*Task brief:* Rescale everything from the line containing "Add to My Store (89, 616)" down to the line containing "Nākamā (945, 1485)", both ends included. Rewrite each line of that data with its request, multiply every coordinate in the answers by 0.4, round to whole numbers with halves going up, and leave the pictures out.

*Data supplied:*
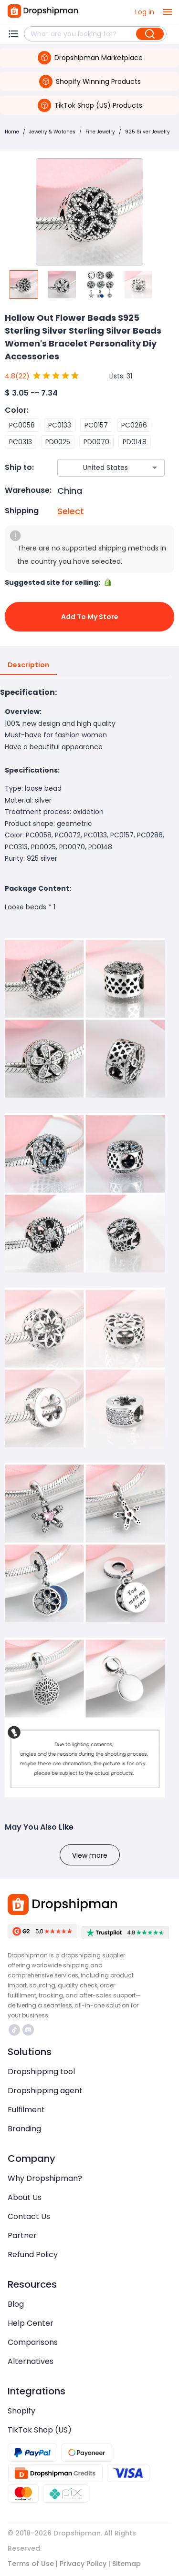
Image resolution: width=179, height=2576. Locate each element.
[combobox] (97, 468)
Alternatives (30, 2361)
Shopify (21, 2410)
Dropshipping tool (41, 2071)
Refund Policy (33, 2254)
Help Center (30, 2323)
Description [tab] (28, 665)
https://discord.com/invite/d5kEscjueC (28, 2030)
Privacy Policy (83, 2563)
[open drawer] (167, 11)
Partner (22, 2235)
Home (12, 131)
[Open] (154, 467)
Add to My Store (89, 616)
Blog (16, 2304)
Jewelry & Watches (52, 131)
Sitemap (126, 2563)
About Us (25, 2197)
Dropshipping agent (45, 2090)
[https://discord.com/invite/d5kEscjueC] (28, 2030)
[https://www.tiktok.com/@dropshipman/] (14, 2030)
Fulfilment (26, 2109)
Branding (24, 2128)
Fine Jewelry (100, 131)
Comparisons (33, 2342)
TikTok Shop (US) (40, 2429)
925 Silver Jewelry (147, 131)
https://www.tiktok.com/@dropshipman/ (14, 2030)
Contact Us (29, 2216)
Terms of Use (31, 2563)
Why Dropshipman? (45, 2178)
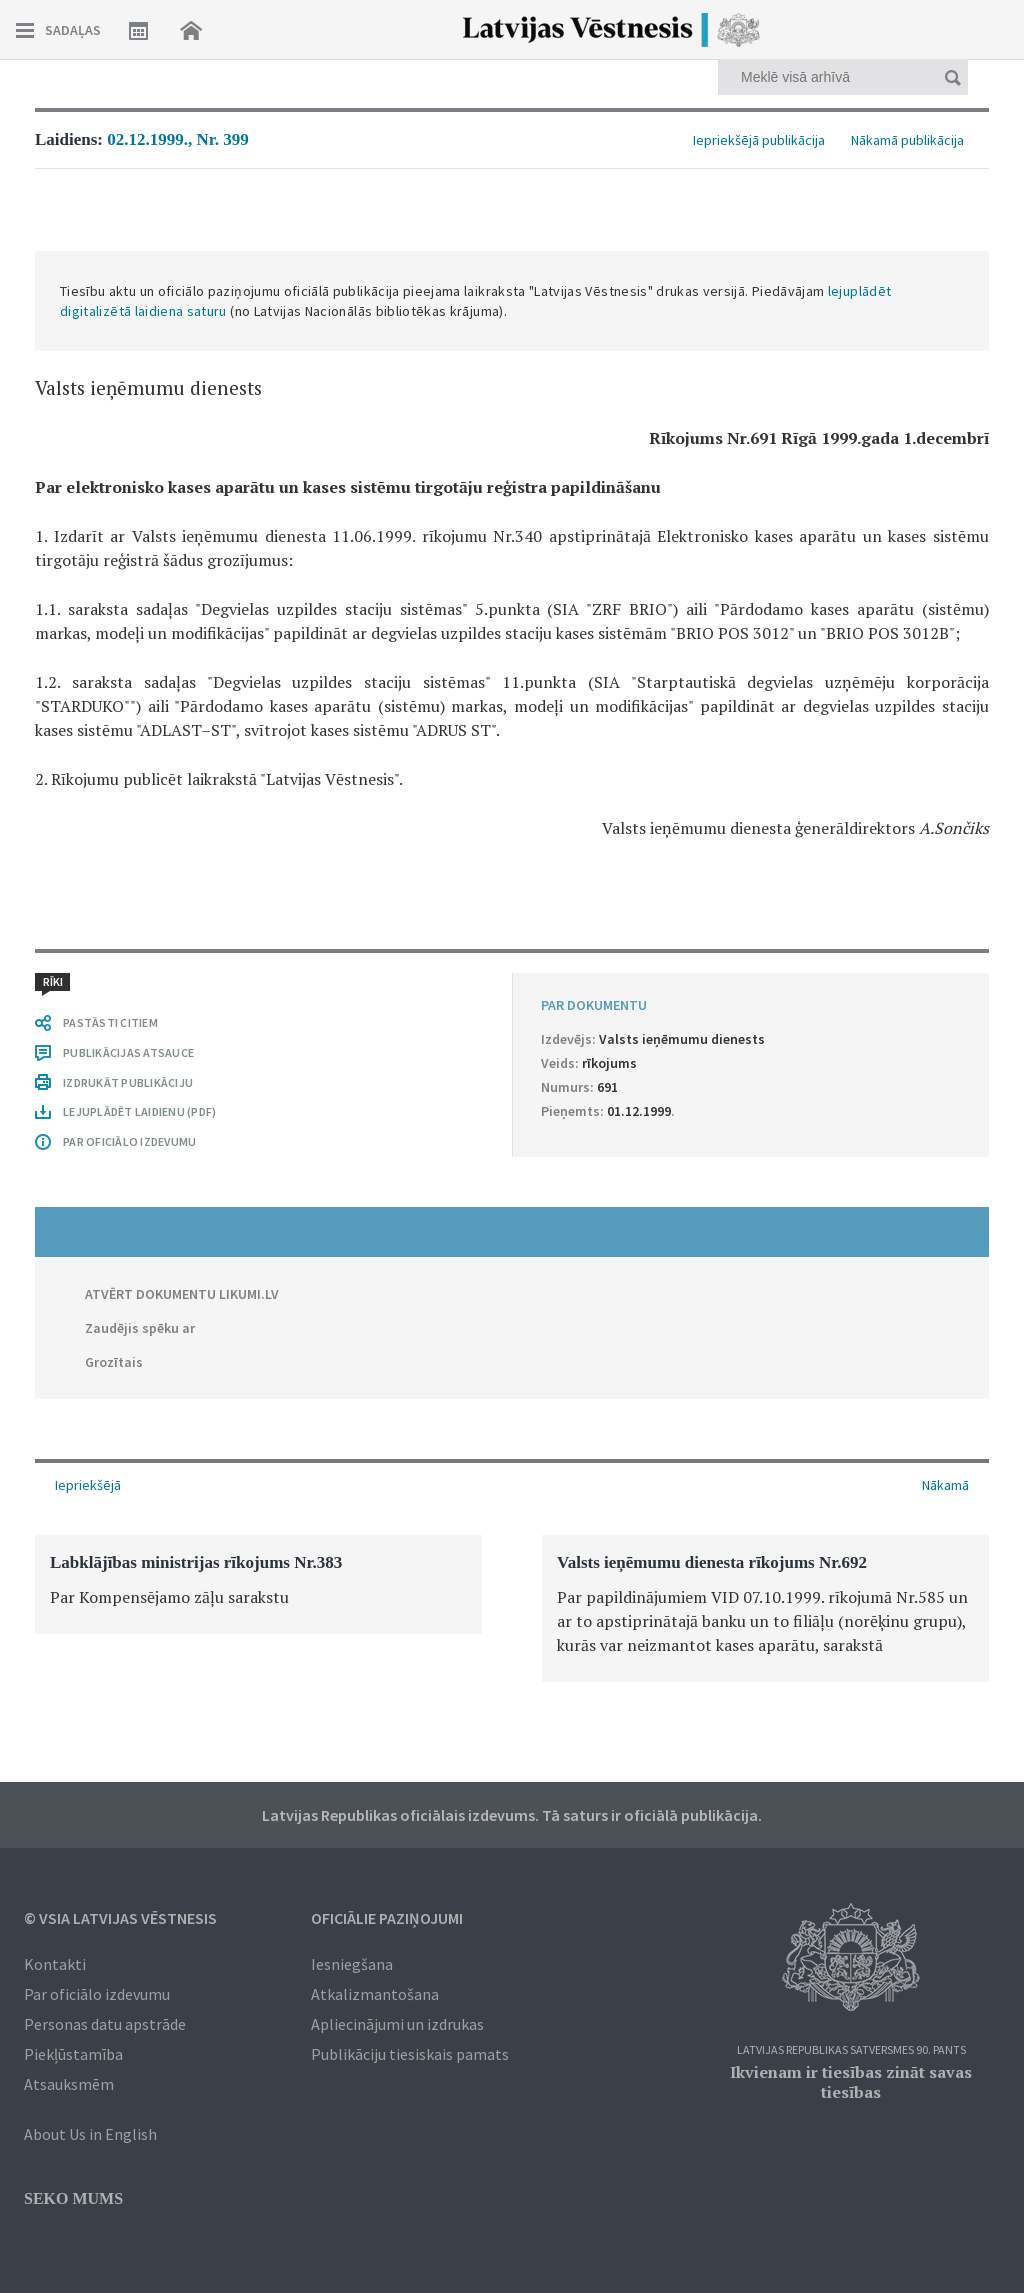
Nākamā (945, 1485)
==
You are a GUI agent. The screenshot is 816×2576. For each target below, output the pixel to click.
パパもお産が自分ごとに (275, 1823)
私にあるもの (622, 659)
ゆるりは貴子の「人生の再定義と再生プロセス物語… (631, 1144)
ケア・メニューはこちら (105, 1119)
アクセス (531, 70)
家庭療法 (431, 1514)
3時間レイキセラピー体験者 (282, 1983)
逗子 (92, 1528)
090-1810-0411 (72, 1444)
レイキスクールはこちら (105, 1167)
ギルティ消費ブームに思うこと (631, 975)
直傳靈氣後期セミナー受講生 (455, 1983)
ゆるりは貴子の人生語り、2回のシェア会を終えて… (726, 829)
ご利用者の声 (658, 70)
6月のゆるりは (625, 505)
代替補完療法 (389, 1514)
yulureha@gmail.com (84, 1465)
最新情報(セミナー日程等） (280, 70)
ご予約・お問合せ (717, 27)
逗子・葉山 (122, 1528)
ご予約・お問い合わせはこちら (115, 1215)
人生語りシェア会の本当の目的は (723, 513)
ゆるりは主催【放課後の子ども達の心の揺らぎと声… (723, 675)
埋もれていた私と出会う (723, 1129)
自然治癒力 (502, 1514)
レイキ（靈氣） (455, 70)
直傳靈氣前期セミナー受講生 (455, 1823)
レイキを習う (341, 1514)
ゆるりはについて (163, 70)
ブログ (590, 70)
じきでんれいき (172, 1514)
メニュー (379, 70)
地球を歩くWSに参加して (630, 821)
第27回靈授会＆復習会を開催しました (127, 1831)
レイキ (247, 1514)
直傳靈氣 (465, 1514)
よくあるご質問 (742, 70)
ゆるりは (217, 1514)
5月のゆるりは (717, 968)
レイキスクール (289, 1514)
...
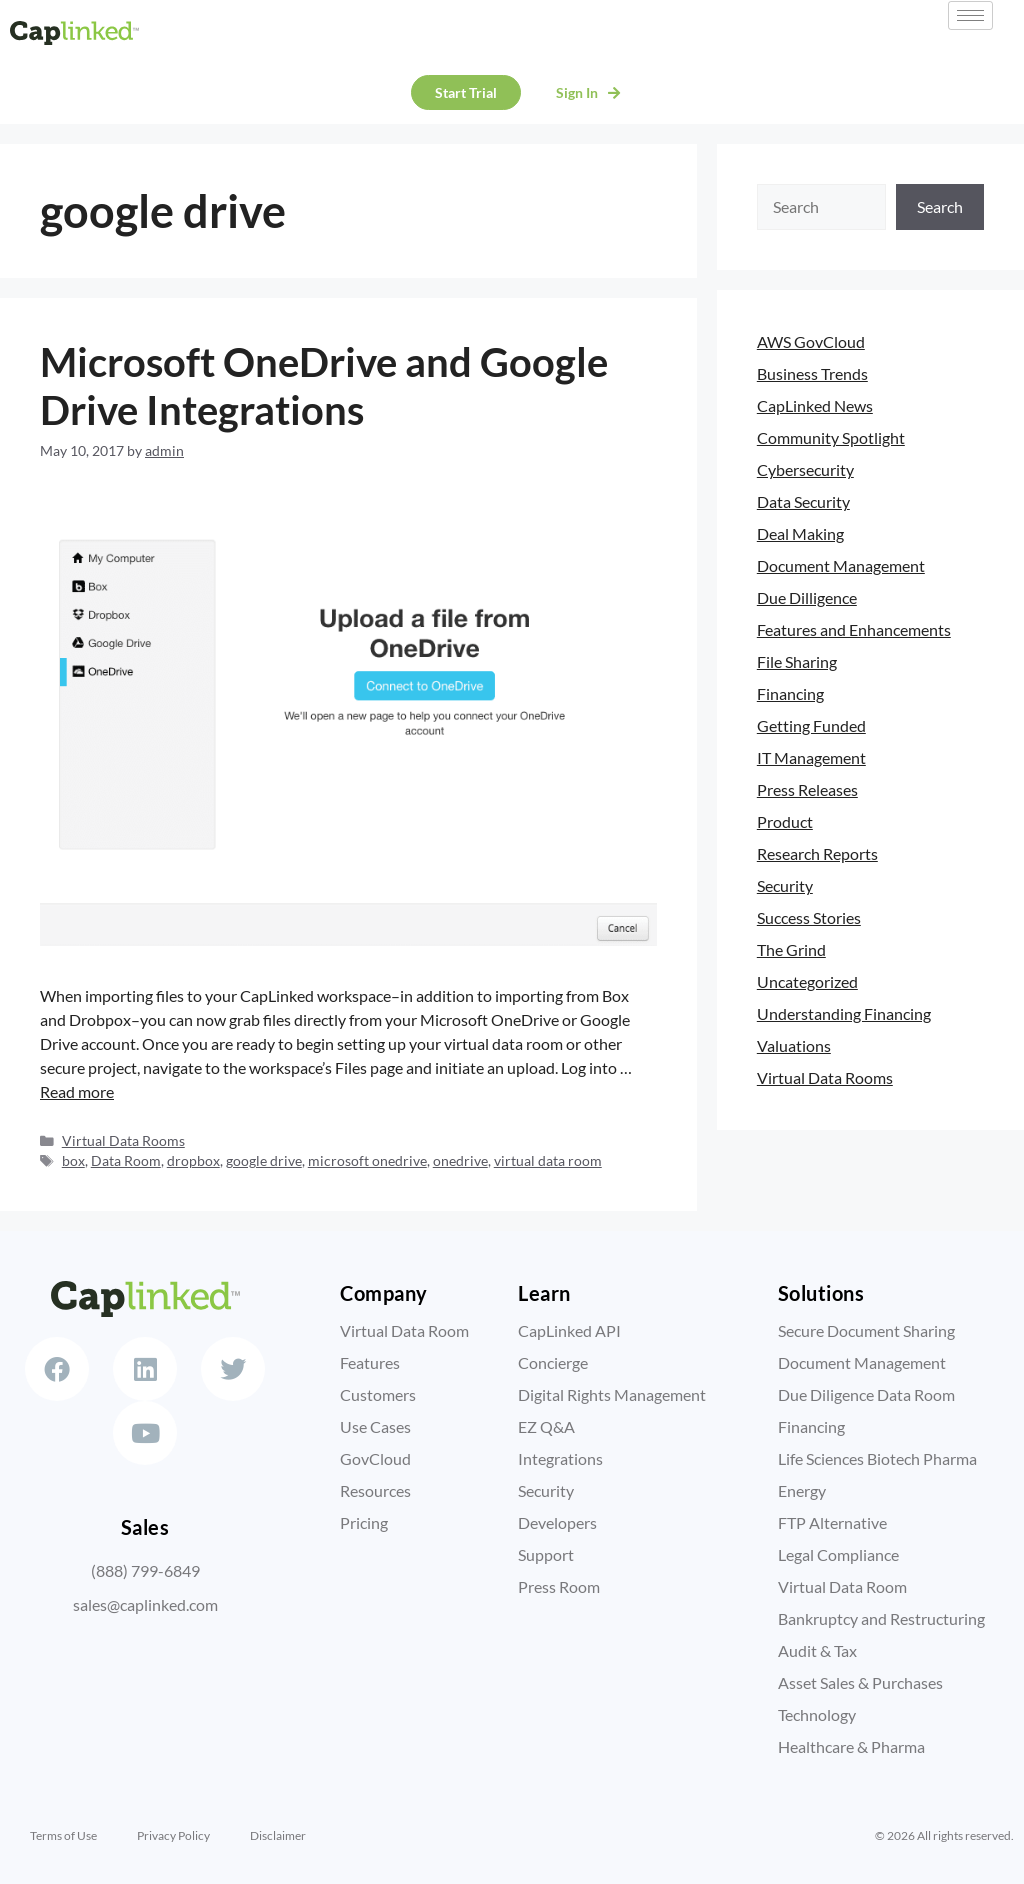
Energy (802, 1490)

*Task response:*
Add to My Store (36, 246)
Blog (6, 922)
Jewelry & Watches (21, 52)
Sitemap (50, 1025)
About Us (10, 879)
Dropshipping agent (18, 836)
[https://discord.com/invite/d5kEscjueC] (11, 812)
[https://www.tiktok.com/@dropshipman/] (6, 812)
Fulfilment (10, 844)
Branding (10, 851)
Fine Jewelry (40, 52)
Comparisons (13, 937)
TikTok Shop (US) (16, 972)
925 Silver Jewelry (59, 52)
https://www.tiktok.com/@dropshipman/ (6, 812)
Contact Us (12, 886)
Terms of Use (12, 1025)
Why Dropshipman? (18, 871)
Nākamā (378, 594)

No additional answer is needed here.